■ MATERIAL TO PROCESS:
-*-

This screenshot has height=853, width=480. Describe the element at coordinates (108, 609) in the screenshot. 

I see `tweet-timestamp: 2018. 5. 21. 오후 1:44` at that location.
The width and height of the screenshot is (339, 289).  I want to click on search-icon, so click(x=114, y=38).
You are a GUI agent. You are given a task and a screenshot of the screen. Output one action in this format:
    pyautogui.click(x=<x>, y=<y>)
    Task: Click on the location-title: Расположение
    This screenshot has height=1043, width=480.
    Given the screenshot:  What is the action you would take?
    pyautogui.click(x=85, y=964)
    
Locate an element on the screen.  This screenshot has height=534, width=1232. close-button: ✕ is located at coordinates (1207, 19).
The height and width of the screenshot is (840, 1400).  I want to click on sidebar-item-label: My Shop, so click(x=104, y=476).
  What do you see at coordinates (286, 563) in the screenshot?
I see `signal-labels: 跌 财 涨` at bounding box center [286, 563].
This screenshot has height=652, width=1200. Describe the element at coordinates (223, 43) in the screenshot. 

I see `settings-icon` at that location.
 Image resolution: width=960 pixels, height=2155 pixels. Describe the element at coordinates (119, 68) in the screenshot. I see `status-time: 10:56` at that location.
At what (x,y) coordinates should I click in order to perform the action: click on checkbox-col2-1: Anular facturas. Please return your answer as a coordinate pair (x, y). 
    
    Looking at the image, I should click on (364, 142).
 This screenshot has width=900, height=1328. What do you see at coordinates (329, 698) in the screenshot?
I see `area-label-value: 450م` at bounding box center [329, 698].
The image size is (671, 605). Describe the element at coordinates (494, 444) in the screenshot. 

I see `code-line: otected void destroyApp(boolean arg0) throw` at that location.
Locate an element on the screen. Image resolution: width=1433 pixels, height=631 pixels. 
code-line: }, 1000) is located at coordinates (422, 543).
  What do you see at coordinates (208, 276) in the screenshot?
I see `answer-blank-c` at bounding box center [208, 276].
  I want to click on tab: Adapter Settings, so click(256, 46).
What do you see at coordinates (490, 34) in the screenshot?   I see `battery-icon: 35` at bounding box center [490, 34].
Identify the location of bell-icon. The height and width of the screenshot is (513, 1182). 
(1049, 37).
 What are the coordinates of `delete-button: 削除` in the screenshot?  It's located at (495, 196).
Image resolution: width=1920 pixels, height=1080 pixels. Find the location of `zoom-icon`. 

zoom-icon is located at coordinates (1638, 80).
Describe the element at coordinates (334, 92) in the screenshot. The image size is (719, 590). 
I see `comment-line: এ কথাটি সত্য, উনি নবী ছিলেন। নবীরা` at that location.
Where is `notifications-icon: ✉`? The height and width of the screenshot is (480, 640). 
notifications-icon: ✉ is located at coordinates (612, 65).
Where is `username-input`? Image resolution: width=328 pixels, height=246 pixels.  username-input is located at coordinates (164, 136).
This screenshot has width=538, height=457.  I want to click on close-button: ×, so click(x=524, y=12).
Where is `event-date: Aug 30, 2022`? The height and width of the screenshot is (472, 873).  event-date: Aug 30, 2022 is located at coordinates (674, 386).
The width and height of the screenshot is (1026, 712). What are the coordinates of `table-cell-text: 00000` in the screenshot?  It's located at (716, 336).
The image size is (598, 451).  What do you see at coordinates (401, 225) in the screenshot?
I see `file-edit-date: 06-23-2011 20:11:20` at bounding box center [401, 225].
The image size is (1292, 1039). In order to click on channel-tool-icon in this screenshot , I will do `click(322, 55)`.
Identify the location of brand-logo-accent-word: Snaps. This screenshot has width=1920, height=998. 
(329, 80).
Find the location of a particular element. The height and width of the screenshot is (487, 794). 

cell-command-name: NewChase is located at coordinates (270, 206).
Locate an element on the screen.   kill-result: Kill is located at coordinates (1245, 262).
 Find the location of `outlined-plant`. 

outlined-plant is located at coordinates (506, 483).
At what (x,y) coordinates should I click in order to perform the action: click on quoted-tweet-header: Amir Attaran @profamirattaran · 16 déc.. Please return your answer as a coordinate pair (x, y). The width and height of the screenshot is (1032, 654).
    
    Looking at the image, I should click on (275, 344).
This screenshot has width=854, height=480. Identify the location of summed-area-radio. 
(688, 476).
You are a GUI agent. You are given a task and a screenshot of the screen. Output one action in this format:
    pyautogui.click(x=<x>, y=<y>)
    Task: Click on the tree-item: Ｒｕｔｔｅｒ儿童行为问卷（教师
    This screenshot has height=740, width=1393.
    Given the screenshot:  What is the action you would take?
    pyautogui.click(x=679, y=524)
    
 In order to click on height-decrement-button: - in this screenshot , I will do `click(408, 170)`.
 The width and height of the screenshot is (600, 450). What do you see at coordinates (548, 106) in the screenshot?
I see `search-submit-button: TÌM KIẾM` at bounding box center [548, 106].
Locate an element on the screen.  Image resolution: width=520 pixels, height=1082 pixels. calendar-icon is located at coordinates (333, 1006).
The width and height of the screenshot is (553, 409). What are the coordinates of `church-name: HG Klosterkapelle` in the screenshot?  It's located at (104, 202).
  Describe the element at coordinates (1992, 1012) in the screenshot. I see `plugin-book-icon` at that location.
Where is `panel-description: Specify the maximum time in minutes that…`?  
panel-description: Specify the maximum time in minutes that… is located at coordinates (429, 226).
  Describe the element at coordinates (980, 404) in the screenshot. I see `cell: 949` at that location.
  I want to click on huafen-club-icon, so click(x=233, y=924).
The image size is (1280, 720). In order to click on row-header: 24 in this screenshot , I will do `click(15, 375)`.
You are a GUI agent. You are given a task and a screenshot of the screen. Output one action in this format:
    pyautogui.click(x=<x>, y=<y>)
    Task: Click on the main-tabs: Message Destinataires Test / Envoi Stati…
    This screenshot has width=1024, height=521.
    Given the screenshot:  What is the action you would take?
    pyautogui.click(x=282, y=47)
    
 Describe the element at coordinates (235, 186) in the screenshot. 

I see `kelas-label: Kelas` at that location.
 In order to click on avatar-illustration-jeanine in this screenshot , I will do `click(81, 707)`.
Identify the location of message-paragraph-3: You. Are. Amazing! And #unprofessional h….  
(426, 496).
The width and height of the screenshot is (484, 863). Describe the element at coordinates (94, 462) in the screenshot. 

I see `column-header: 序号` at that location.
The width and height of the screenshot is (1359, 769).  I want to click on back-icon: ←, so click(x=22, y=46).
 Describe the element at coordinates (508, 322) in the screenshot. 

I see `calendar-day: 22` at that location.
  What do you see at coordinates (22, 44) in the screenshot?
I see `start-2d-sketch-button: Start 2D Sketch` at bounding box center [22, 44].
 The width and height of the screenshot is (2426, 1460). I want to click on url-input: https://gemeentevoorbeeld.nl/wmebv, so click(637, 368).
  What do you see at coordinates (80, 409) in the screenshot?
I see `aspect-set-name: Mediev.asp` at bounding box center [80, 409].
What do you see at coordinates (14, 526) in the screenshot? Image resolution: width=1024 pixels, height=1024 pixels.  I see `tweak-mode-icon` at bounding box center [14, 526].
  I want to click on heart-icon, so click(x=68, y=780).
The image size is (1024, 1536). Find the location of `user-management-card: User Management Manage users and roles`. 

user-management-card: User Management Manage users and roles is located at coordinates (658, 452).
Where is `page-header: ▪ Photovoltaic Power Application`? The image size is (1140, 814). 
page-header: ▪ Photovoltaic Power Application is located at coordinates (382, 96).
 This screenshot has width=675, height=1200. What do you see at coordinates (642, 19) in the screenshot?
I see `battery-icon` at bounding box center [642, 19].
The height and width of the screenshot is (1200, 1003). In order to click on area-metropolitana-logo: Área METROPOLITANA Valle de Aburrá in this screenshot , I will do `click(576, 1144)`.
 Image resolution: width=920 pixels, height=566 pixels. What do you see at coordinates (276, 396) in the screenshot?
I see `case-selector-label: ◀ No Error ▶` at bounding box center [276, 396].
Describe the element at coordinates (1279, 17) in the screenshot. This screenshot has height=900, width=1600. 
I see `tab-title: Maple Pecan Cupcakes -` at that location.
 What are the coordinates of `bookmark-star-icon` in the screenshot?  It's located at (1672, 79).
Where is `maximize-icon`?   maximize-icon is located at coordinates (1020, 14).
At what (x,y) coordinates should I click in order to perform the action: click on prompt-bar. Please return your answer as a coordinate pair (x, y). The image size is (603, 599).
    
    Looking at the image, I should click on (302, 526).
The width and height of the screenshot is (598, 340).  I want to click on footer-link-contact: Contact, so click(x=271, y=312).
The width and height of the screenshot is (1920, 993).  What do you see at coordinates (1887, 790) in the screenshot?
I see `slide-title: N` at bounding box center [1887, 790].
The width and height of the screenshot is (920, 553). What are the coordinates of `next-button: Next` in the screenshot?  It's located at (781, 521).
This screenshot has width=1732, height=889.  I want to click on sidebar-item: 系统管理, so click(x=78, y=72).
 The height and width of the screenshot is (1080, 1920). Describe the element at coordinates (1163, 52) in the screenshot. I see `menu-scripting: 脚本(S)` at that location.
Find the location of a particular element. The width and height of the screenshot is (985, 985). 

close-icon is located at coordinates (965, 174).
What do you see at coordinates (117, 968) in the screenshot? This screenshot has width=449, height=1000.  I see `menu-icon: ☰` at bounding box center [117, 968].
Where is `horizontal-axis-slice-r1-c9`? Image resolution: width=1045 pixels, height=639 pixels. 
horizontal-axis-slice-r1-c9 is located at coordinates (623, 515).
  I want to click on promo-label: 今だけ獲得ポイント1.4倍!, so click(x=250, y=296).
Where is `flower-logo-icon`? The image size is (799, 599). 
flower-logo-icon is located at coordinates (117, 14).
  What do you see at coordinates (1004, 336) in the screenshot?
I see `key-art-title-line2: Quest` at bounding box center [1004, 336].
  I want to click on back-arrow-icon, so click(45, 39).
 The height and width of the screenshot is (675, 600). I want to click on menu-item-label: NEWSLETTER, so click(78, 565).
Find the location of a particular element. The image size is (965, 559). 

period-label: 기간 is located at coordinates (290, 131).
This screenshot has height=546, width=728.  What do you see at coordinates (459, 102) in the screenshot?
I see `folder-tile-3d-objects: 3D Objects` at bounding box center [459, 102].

-*-

■ TASK DESCRIPTION:
Count the lines above that contain the string "input", treating uppercase and lowercase letters as distinct. Reply with the number alone.

■ OUTPUT OF THE TASK:
2